Before you can date someone else, you have to get to know yourself. Often, people start dating shortly after a terrible heartbreak, she said, instead of giving themselves time to process the loss of their prior relationship.
After her own breakup, Ms. Day said, she allowed herself time to process what she had lost, which helped her “to remind myself what I enjoyed doing when I was on my own.” (For example, going to the movies by herself.)
“It’s really important to spend that time nurturing yourself, to know who you are and to know what you want,” she said.
Have an open mind.
Some people keep very rigid lists of what they want — or do not want — in romantic partners. Those kinds of restrictions can be very limiting, Ms. Schilling said, and are often based on previous romantic experiences that did not turn out well.
Instead, you should decide what values matter to you most, and what criteria are nonnegotiable. “People need to be less scared about being real early on,” Ms. Schilling said. Sure, you may scare some people off, she added, but those people were not going to be aligned with your lifestyle.
Rejection is inevitable.
Unfortunately, living through at least some disappointment is virtually a guarantee for those looking for a significant other.
“Every failed date, I came to realize, was data acquisition about what to do differently next time,” Ms. Day said. “Someone who isn’t right for you is bringing you one step closer to the person who might be right.”
Chemistry isn’t always instant.
One of the lessons that Ms. Schilling said she took away from working on “Married at First Sight” is that couples can build chemistry over time. “That’s something I didn’t understand before,” she said. “Now I understand, and see it. I reassure people all the time.”
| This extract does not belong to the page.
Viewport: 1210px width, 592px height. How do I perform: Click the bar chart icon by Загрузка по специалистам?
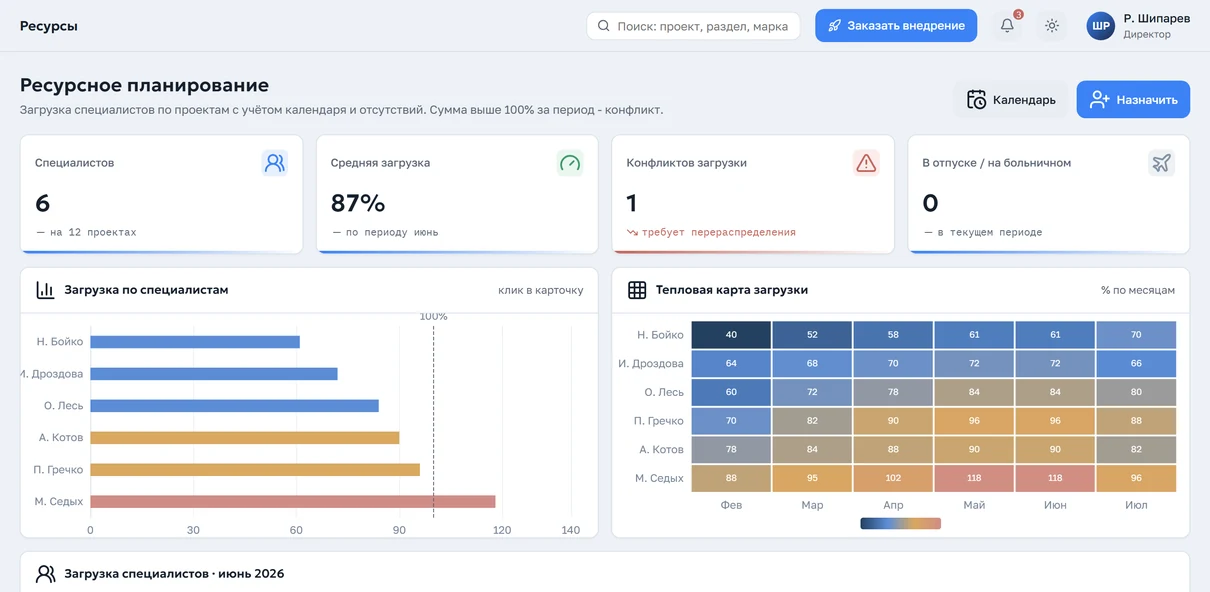(45, 290)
It is, of course, also possible that there is simply no chemistry, in which case kindness and direct communication are paramount, according to Ms. Day and Ms. Schilling. “Don’t ghost!” Ms. Day said, admitting she did disappear on a romantic partner once and still felt guilty. “Communicating kindly is just invaluable,” she said.
Have patience.
That’s often easier said than done, and is something Ms. Day said she herself had struggled with. “I was single in my late thirties and I wanted a child,” she said. “In that situation, it can feel very difficult to be patient.”
Life does not always turn out the way you think it should, and patience pays off.
“I now don’t have a child, and I am at peace with that,” she said. “My past self would be reassured by my future self saying, ‘Listen, it’s not going to work out the way you think you can control, and it’s going to be so much better than that.’”
It’s OK to take a break.
Dating can be overwhelming. Make sure to shut off those apps when you need to.
When Ms. Schilling got together with her husband in 2011, online dating was different than it is now, she said. “It’s definitely more of a disposable dating culture now because there is so much choice,” she said. Periods without dating can be helpful and serve as a reset.
Dating can be tiring, Ms. Day said, “it’s like having another job.”
Enjoy Valentine’s Day.
If you are single on Valentine’s Day, do something that you like and lean into the enjoyment of being single, Ms. Day advised. “Valentine’s Day is just a day,” she said. “It’s a commercial invention from a capitalist society that wants to sell you stuff.”
But do not mistake that for cynicism. “If you want to meet someone, ultimately you will,” Ms. Day said. But, she added, imparting one last lesson, “they might not come in the package you expect.”